**What needs to be done**
Write out exactly, and only, the lines below from the line with "Task: Open the shopping cart sidebar icon" through the line with "At what coordinates"; pictures do not belong in the copy.

**Records provided**
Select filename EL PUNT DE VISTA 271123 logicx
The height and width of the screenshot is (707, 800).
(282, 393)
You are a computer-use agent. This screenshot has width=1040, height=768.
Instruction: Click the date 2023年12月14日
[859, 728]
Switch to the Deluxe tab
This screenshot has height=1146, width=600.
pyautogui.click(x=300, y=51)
---
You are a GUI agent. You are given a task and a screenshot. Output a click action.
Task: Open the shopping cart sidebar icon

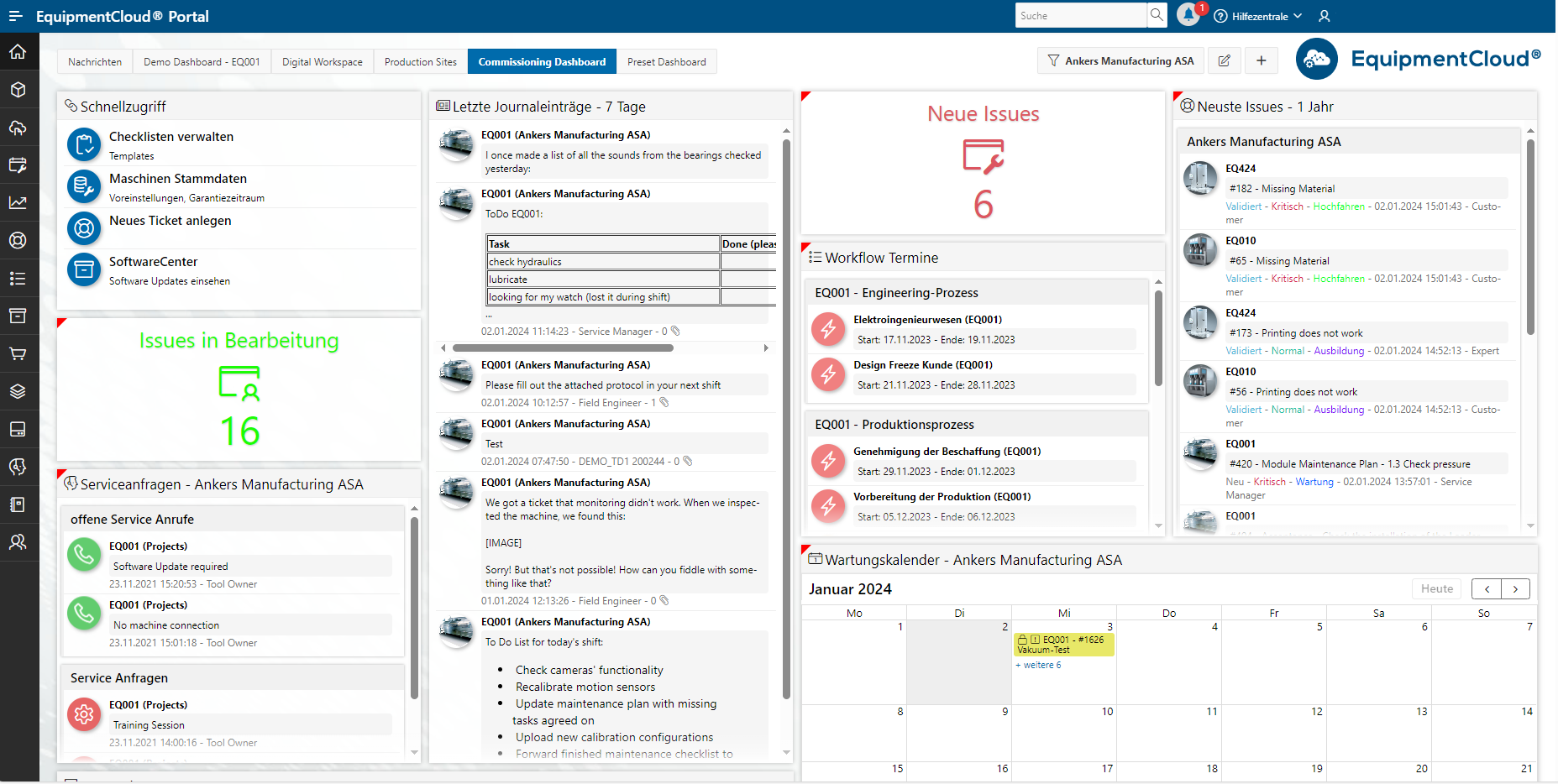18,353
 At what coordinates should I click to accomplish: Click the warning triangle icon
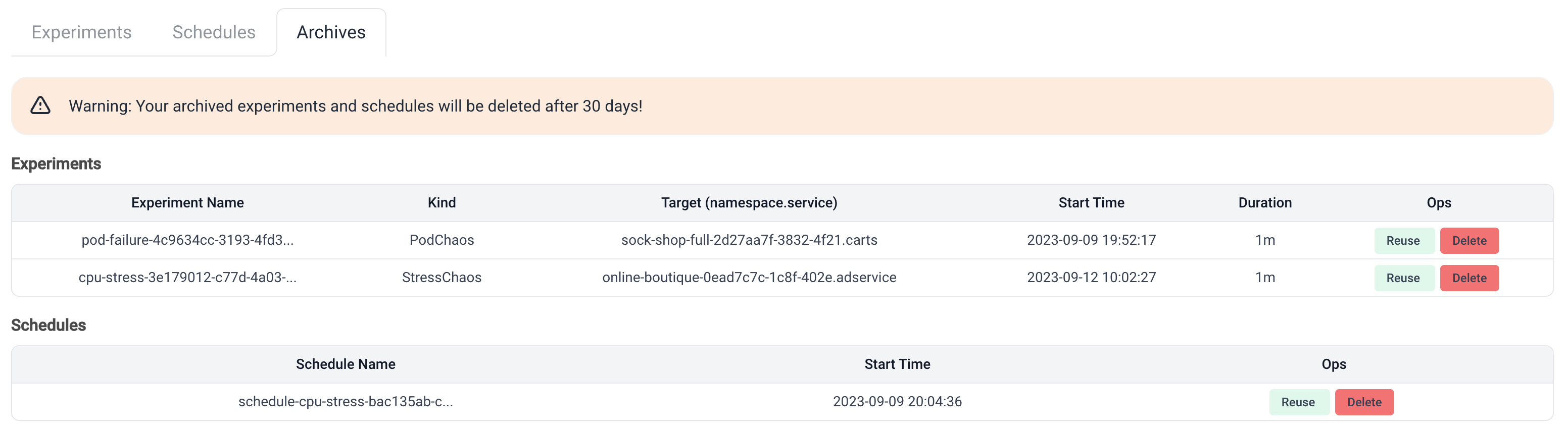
--
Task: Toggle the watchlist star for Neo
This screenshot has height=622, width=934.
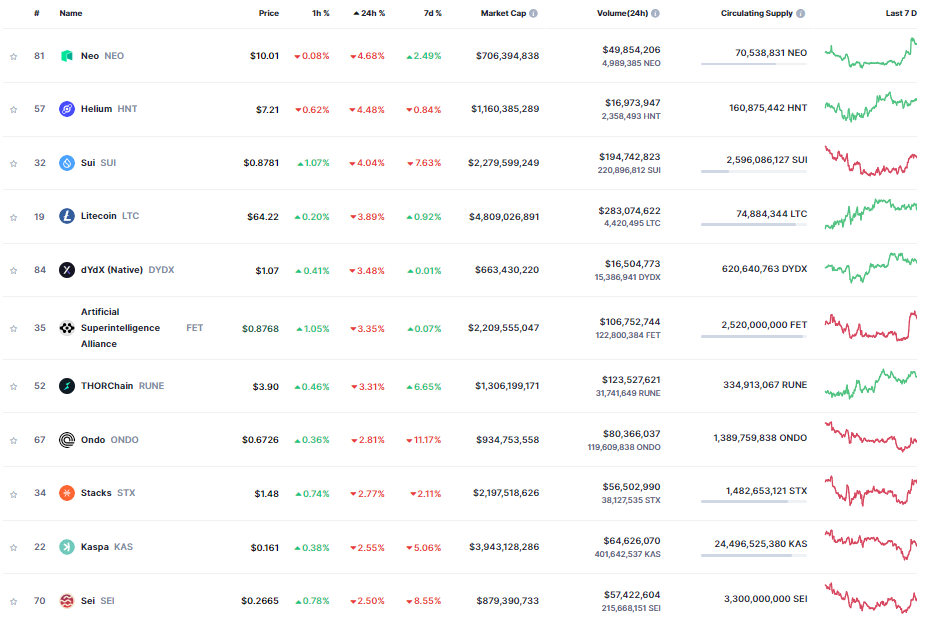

**Final answer**
Task: Open the shopping cart sidebar icon

18,353
 At what coordinates should I click to accomplish: Click the warning triangle icon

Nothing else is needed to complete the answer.